#### PROBLEM TO WORK ON
Every line below between the one holding "POLITIQUE (384, 56)" and the one holding "SOCIETÉ (462, 56)", inclusive, should be copied exactly, and no other line.
*** Opening of EXTRACTED RECORDS ***
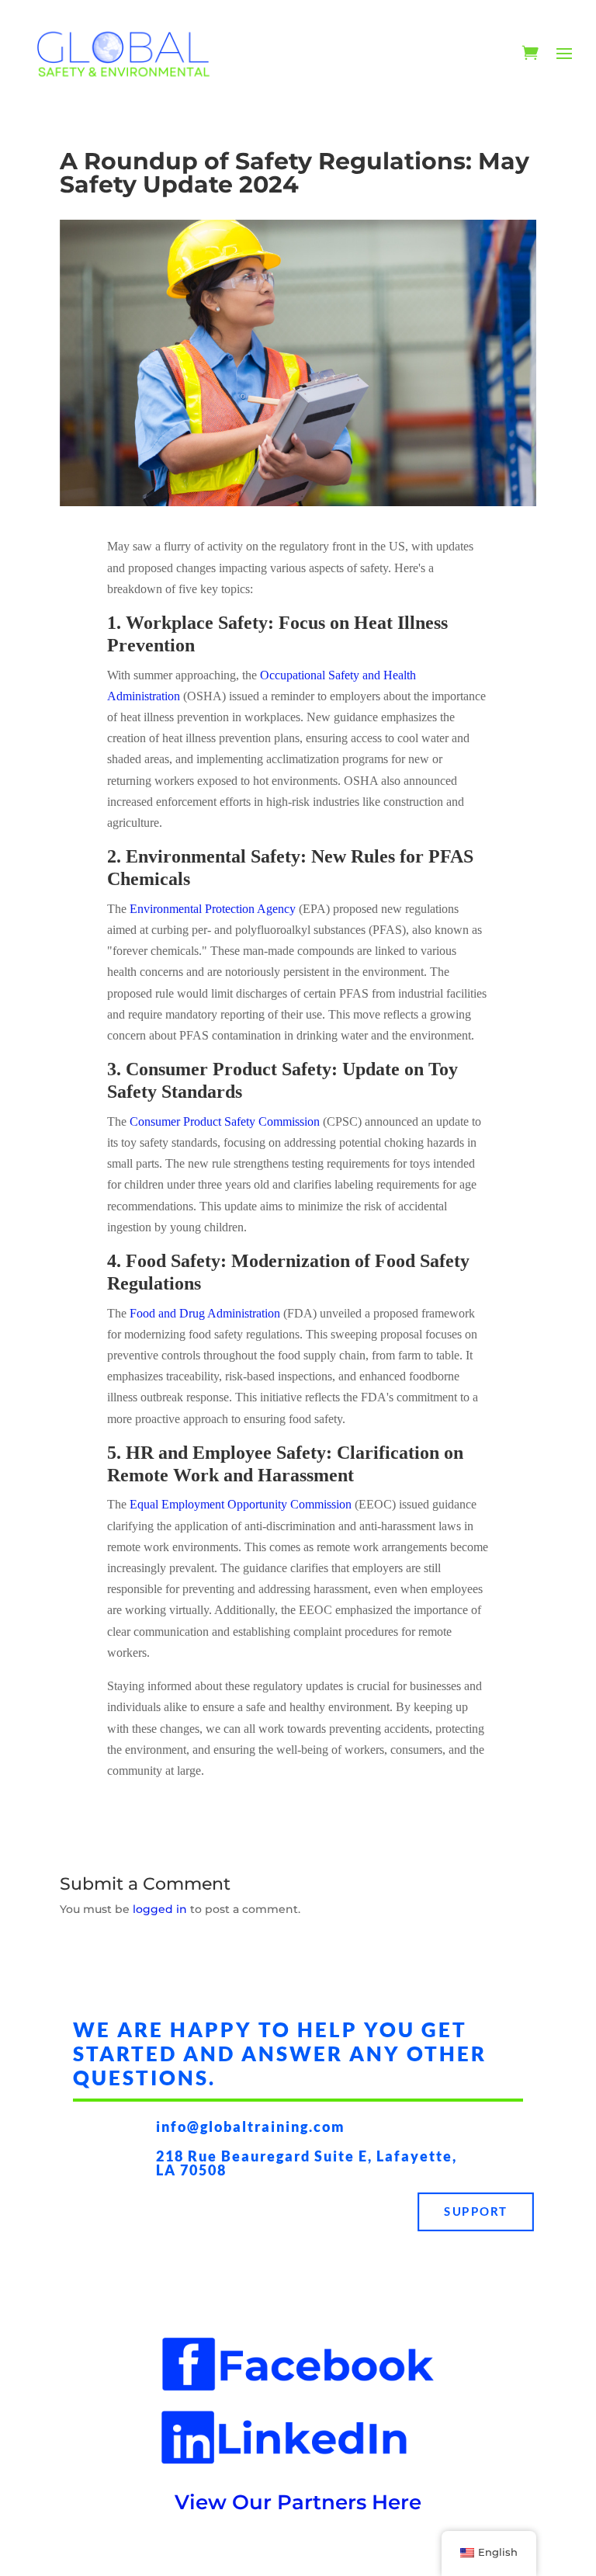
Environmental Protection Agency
*** Close of EXTRACTED RECORDS ***
*** Opening of EXTRACTED RECORDS ***
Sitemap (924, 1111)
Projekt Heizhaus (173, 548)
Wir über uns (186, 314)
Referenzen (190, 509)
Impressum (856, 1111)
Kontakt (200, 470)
*** Close of EXTRACTED RECORDS ***
*** Opening of EXTRACTED RECORDS ***
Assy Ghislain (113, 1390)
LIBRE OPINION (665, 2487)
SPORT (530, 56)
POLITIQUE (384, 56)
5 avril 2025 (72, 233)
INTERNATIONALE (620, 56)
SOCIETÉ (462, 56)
*** Close of EXTRACTED RECORDS ***
#### SOLVED PROBLEM
POLITIQUE (384, 56)
5 avril 2025 (72, 233)
INTERNATIONALE (620, 56)
SOCIETÉ (462, 56)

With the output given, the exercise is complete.